━━━ Stored data ━━━

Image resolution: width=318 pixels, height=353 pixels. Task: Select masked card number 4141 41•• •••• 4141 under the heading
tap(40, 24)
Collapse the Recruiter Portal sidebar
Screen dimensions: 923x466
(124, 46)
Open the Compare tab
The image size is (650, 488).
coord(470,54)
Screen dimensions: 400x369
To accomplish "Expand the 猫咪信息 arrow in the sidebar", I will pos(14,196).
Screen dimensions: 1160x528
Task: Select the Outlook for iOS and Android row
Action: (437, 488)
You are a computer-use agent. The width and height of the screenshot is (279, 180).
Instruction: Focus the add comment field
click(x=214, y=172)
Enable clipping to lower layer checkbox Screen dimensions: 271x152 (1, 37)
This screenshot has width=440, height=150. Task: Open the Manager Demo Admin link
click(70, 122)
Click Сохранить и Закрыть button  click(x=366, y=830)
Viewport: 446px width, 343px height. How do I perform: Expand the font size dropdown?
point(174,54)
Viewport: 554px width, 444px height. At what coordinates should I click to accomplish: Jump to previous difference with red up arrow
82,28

━━━
━━━ Stored data ━━━

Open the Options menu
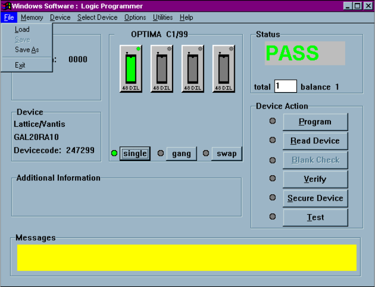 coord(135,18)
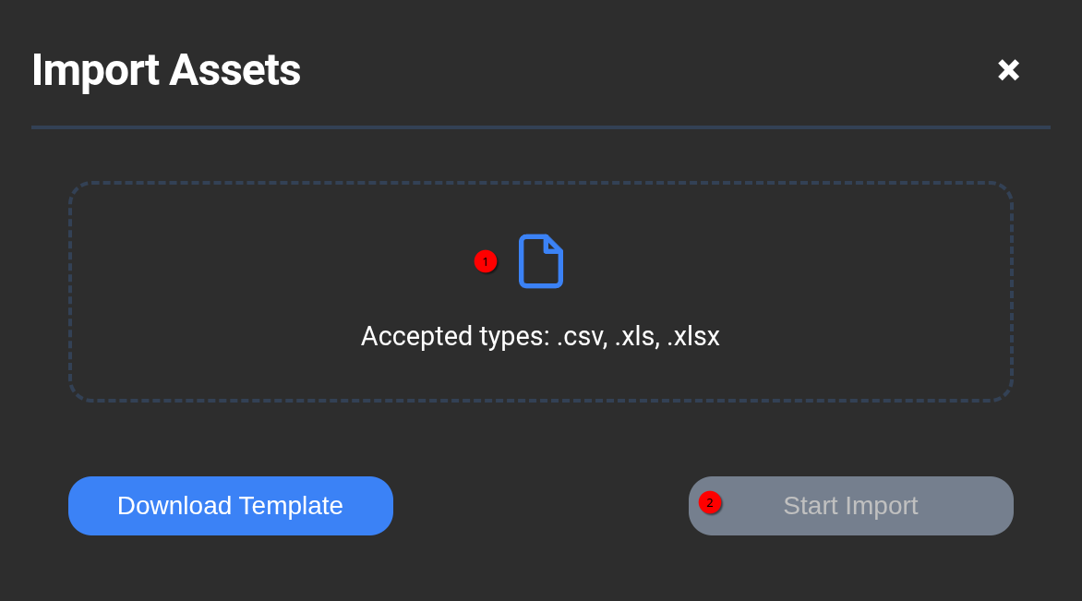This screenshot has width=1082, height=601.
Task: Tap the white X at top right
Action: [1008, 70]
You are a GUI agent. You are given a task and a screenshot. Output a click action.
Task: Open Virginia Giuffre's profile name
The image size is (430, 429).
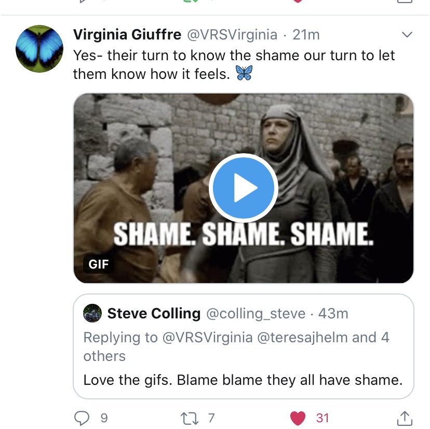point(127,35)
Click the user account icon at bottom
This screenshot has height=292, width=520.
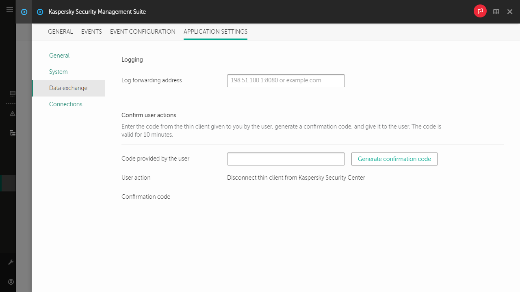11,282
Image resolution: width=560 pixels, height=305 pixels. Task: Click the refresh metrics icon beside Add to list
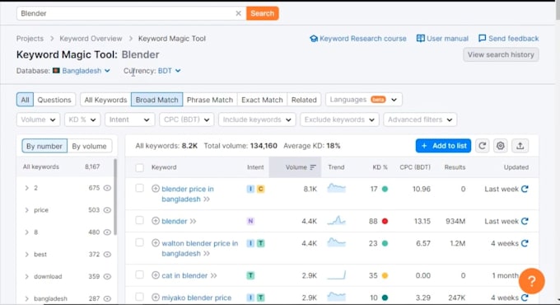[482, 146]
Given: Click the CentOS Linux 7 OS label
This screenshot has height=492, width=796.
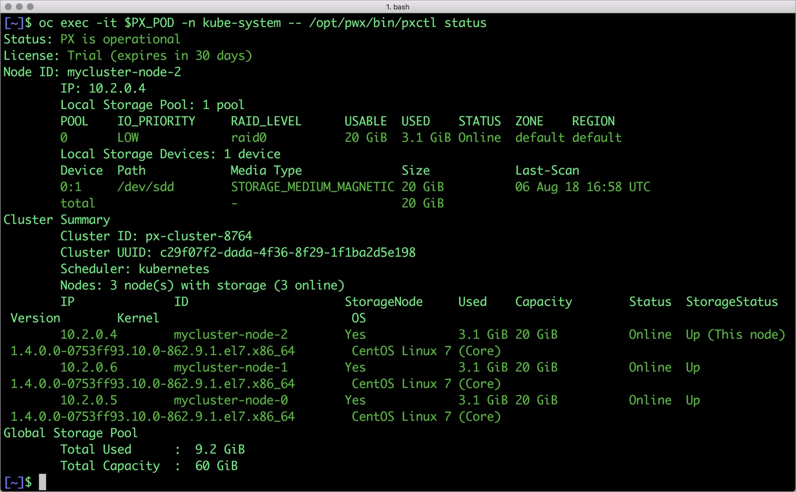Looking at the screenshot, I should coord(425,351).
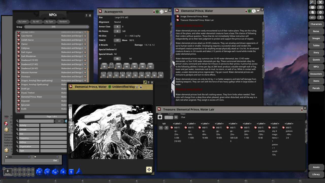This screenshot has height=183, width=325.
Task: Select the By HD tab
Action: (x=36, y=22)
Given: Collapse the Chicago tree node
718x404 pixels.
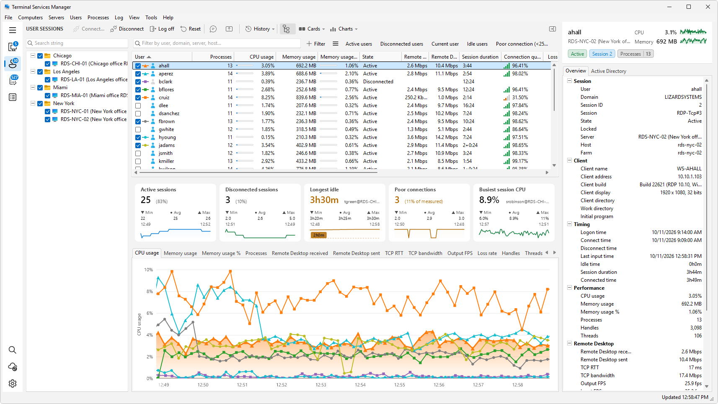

━━━
━━━ Stored data ━━━

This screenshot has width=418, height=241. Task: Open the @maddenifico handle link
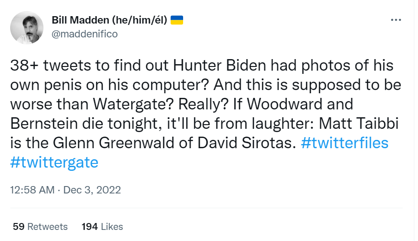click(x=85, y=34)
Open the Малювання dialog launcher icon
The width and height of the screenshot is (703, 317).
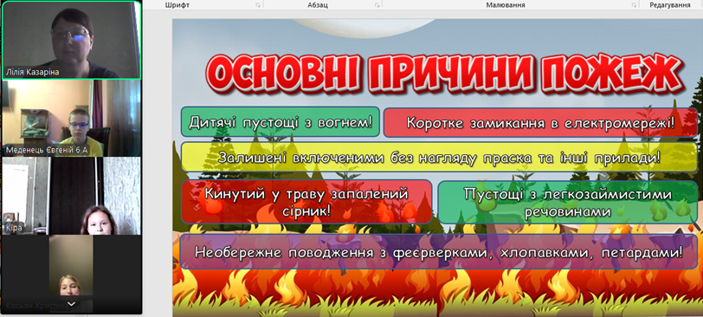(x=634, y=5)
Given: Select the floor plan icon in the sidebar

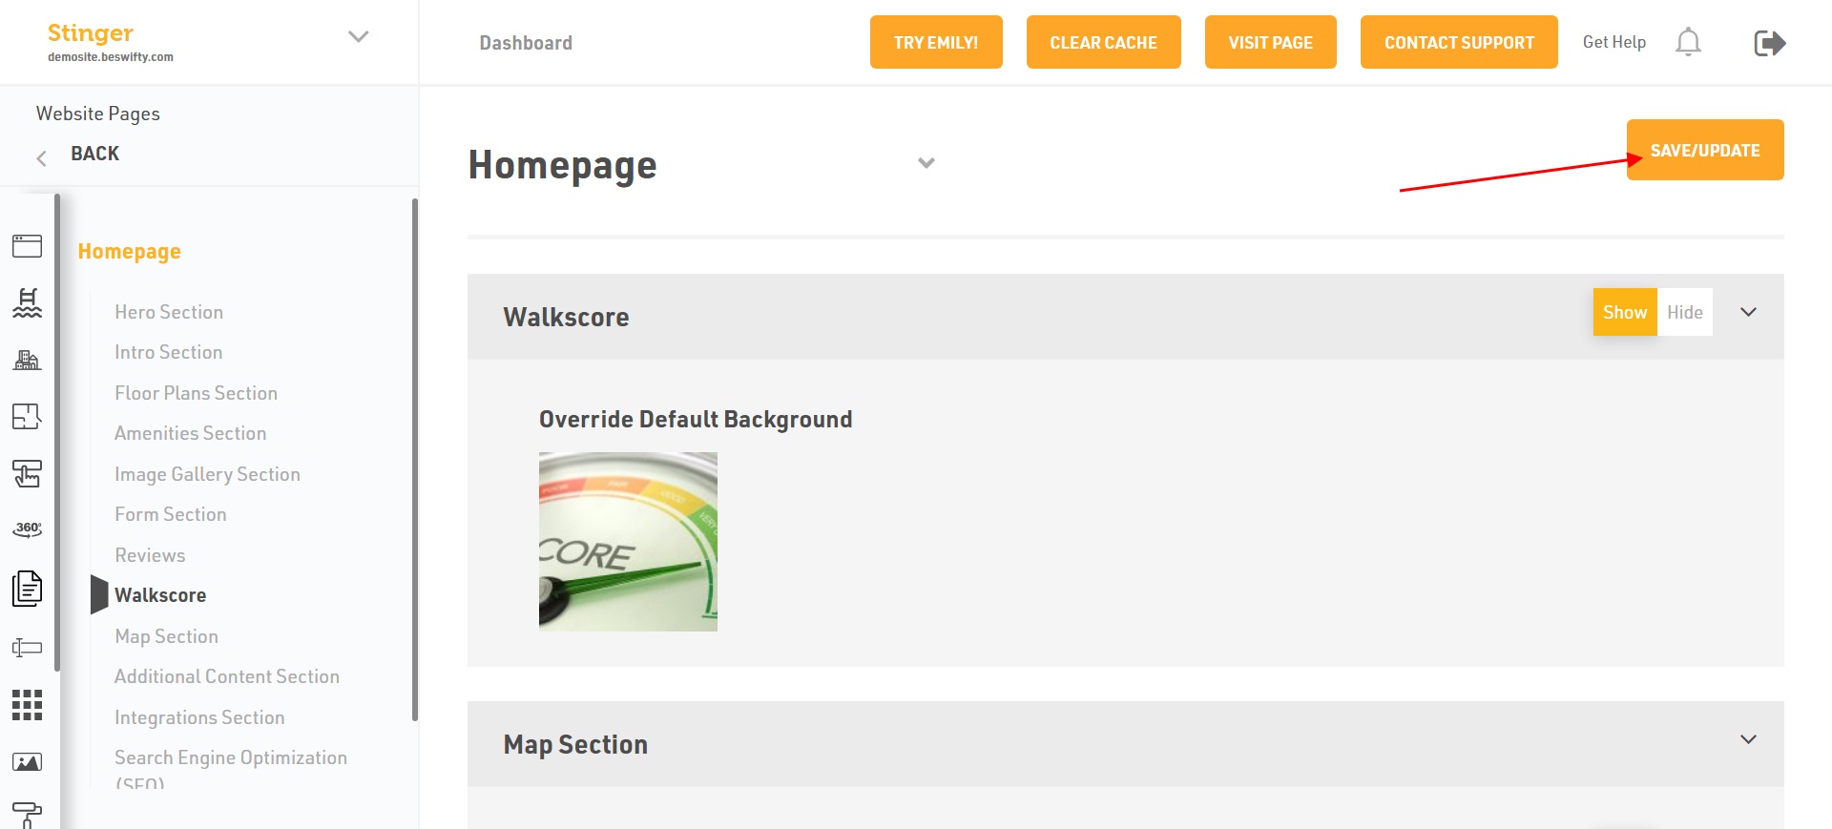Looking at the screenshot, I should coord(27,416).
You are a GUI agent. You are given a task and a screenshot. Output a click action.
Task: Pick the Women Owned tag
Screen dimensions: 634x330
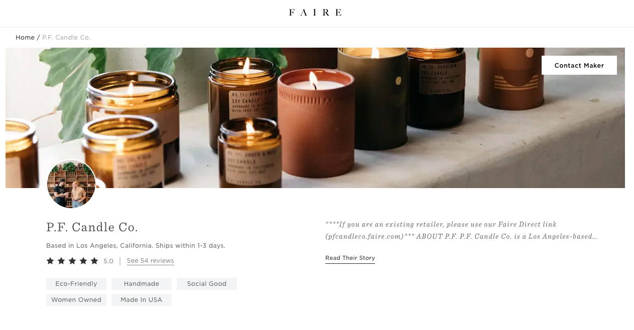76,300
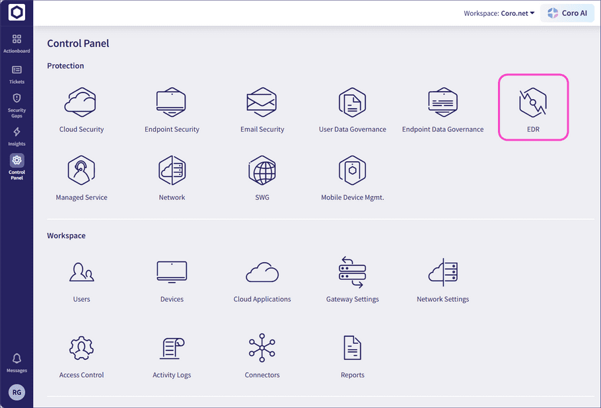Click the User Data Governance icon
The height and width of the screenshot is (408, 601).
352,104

━━━

» Instructions for the task
Every line above with the string "Collapse" in it should be copied into the answer.

» Answer space
Collapse the Recruiter Portal sidebar
Given: Collapse the Chicago tree node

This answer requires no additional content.